WORK TO COMPLETE:
Please reproduce the following data word for word, keeping every line unchanged.

[Items from a dataset]
— Begin —

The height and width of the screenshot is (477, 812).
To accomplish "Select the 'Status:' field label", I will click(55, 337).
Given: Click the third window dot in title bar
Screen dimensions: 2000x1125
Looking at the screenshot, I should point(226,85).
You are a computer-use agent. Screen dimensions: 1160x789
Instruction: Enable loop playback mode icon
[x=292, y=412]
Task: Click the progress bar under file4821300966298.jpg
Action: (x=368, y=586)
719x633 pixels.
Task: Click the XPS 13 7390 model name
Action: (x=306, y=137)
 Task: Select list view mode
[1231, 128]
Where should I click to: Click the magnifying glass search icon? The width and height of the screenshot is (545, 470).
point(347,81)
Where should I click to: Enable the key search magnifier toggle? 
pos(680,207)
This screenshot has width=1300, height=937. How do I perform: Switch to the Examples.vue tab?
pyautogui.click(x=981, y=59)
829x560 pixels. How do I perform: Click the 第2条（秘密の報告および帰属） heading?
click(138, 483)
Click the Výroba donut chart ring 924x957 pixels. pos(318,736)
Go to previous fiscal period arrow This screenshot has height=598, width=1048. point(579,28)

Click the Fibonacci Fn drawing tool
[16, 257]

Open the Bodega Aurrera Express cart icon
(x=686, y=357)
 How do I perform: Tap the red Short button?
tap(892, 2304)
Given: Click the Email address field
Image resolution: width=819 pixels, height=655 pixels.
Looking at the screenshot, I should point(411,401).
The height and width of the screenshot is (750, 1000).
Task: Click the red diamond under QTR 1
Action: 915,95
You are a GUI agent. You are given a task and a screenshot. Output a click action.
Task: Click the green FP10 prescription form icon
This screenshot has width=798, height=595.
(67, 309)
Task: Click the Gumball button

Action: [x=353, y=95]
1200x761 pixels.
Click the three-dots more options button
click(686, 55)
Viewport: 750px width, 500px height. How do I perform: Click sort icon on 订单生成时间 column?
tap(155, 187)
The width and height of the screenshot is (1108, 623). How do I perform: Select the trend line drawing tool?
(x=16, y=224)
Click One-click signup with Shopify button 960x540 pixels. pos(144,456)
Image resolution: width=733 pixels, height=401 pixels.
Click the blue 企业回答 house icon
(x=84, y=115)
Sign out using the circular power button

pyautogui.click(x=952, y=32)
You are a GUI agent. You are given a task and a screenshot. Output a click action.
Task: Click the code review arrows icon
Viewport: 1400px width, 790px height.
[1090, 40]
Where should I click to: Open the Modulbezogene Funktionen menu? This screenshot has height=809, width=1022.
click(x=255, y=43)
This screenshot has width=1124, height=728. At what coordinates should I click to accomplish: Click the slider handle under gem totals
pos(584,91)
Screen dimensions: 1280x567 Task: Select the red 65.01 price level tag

— End —

ANSWER TO THIS PROBLEM:
The height and width of the screenshot is (477, 812).
To accomplish "Select the 'Status:' field label", I will click(55, 337).
Given: Click the third window dot in title bar
Screen dimensions: 2000x1125
Looking at the screenshot, I should point(226,85).
You are a computer-use agent. Screen dimensions: 1160x789
Instruction: Enable loop playback mode icon
[x=292, y=412]
Task: Click the progress bar under file4821300966298.jpg
Action: (x=368, y=586)
719x633 pixels.
Task: Click the XPS 13 7390 model name
Action: (x=306, y=137)
 Task: Select list view mode
[1231, 128]
Where should I click to: Click the magnifying glass search icon? The width and height of the screenshot is (545, 470).
point(347,81)
Where should I click to: Enable the key search magnifier toggle? 
pos(680,207)
This screenshot has width=1300, height=937. How do I perform: Switch to the Examples.vue tab?
pyautogui.click(x=981, y=59)
829x560 pixels. How do I perform: Click the 第2条（秘密の報告および帰属） heading?
click(138, 483)
Click the Výroba donut chart ring 924x957 pixels. pos(318,736)
Go to previous fiscal period arrow This screenshot has height=598, width=1048. point(579,28)

Click the Fibonacci Fn drawing tool
[16, 257]

Open the Bodega Aurrera Express cart icon
(x=686, y=357)
 How do I perform: Tap the red Short button?
tap(892, 2304)
Given: Click the Email address field
Image resolution: width=819 pixels, height=655 pixels.
Looking at the screenshot, I should point(411,401).
The height and width of the screenshot is (750, 1000).
Task: Click the red diamond under QTR 1
Action: 915,95
You are a GUI agent. You are given a task and a screenshot. Output a click action.
Task: Click the green FP10 prescription form icon
This screenshot has width=798, height=595.
(67, 309)
Task: Click the Gumball button

Action: [x=353, y=95]
1200x761 pixels.
Click the three-dots more options button
click(686, 55)
Viewport: 750px width, 500px height. How do I perform: Click sort icon on 订单生成时间 column?
tap(155, 187)
The width and height of the screenshot is (1108, 623). How do I perform: Select the trend line drawing tool?
(x=16, y=224)
Click One-click signup with Shopify button 960x540 pixels. pos(144,456)
Image resolution: width=733 pixels, height=401 pixels.
Click the blue 企业回答 house icon
(x=84, y=115)
Sign out using the circular power button

pyautogui.click(x=952, y=32)
You are a GUI agent. You are given a task and a screenshot. Output a click action.
Task: Click the code review arrows icon
Viewport: 1400px width, 790px height.
[1090, 40]
Where should I click to: Open the Modulbezogene Funktionen menu? This screenshot has height=809, width=1022.
click(x=255, y=43)
This screenshot has width=1124, height=728. At what coordinates should I click to accomplish: Click the slider handle under gem totals
pos(584,91)
Screen dimensions: 1280x567 Task: Select the red 65.01 price level tag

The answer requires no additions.